Bulky Items and the Neighborhood Variance

Here's where Chattanooga's system becomes specific to your location. Inside city limits, bulk item pickup is handled through a separate request process: residents can schedule one free bulk pickup monthly through the city's online portal or by phone. Items must be placed at the curb on the scheduled day. Typical bulky items include couches, appliances (without refrigerant), mattresses, and large furniture. Appliances with refrigerant (air conditioners, refrigerators) require prior removal of the coolant and must be tagged by a certified technician; many haulers charge $50 to $100 for this step alone, making it cheaper to donate working units.

North Shore and downtown Chattanooga neighborhoods often see bulk pickups within 2 to 3 weeks of request. South Shore and outlying areas sometimes wait 4 to 6 weeks, depending on demand and crew availability. If you need faster removal, hiring a junk removal service costs $150 to $400 for a single room's worth of material; companies like 1-800-Got-Junk operate in Chattanooga but are priced for convenience, not budget.

Private haulers typically include bulk pickup as an add-on service: $50 to $150 per item, or a flat fee of $30 to $50 monthly for unlimited bulk removal on scheduled days. For households with frequent renovations or turnover, this option may offset its higher base rate.

Yard Waste Seasonality and Compost Options

The city's yard waste program runs year-round, but collection frequency changes. March through November, yard waste carts are picked up weekly. December through February, pickup drops to biweekly because residential yard debris volume declines. Do not leave yard waste loose on the curb; it must go in the dedicated cart or it will be skipped.
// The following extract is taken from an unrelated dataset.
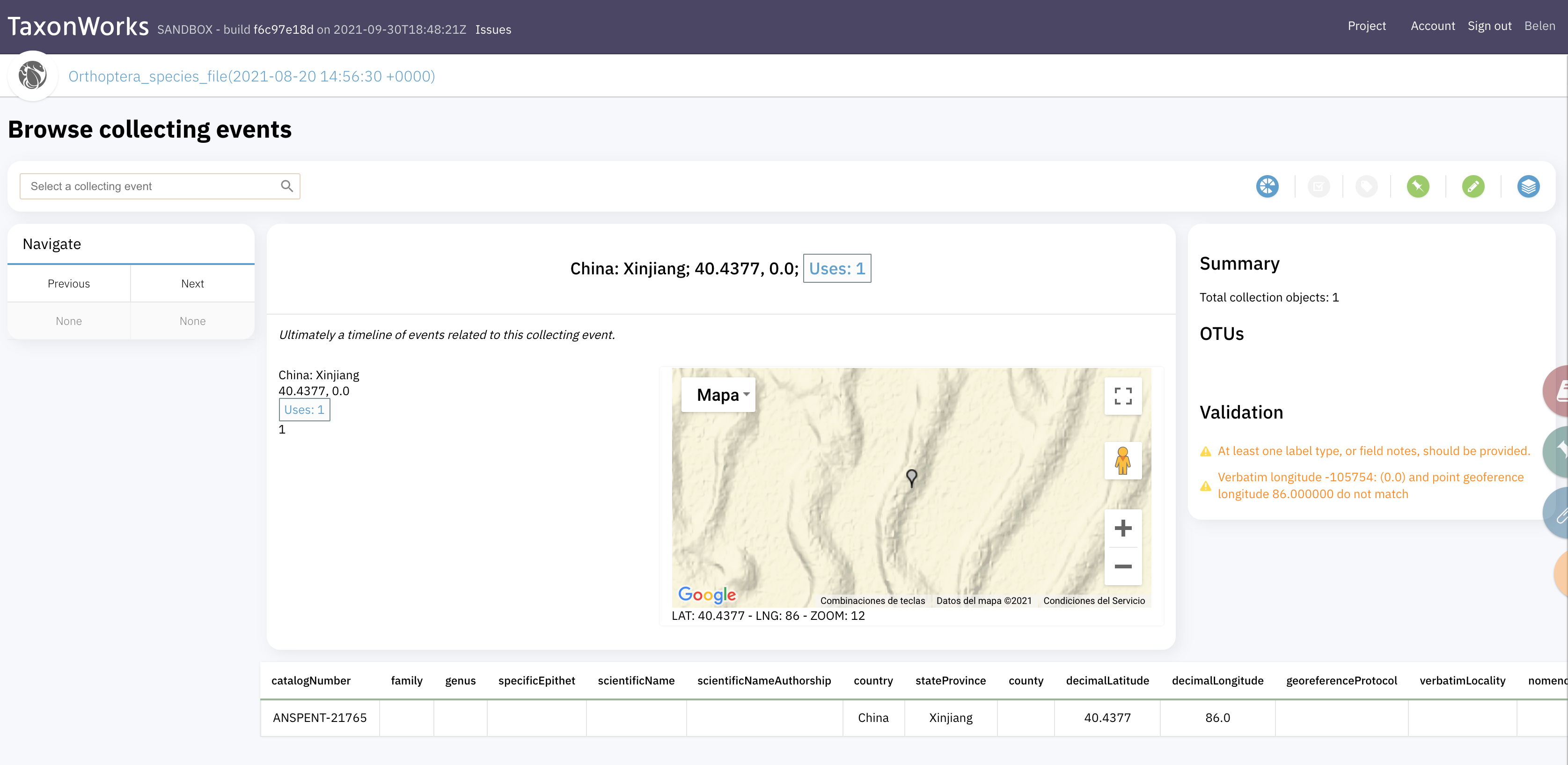Open the paperclip attachment icon on the right edge
This screenshot has height=765, width=1568.
click(1561, 514)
Chattanooga does not currently operate a municipal composting program, but the city's yard debris is ground and used in landscaping projects or offered to residents free at Public Works' Gunbarrel Road facility (by appointment). If you compost at home, the city does not provide bins or incentives, though some private waste haulers offer optional brown-bin compost collection for an additional $10 to $15 monthly; the material is processed at off-site facilities and returned as compost pellets.

Electronic Waste and Hazardous Material Drop-Off

Electronics cannot go in curbside collection. Chattanooga maintains a hazardous waste drop-off facility (typically available one Saturday per month at a Public Works location) for items like paint, batteries, fluorescent bulbs, and oil. Specific dates and hours change quarterly, so confirm current scheduling on the city's website or call 311.

For electronics, Best Buy accepts most items free at their Eastgate location and others across the metro area. Computers, monitors, and televisions processed through Best Buy are recycled at no charge; some items may incur a $25 to $50 fee if they are outdated or require special handling. Dropping off instead of curbside collection prevents cart delays and ensures proper material recovery.

Cost Comparison and Action Steps

City service remains the cheapest baseline: approximately $240 annually. If you generate minimal bulk items and yard waste, this covers your needs. Private haulers cost $480 to $720 annually but add convenience through flexible scheduling and optional services.

To confirm which system serves your address: enter your street and number on the city's waste collection lookup tool, or contact Public Works at 311. If the city does not service your address, contact Waste Management or Republic Services directly to request a quote. Compare quoted prices against your actual disposal frequency (weekly garbage, monthly bulk, seasonal yard waste) before signing a contract. Most private haulers allow monthly service changes, so locking into a 12-month agreement offers no real benefit.

Your single most effective cost-control move: reduce what you put out. Composting yard waste at home, donating items before they become bulk pickup, and consolidating garbage into fewer carts directly lowers your monthly rate because most services charge per cart or per volume removed.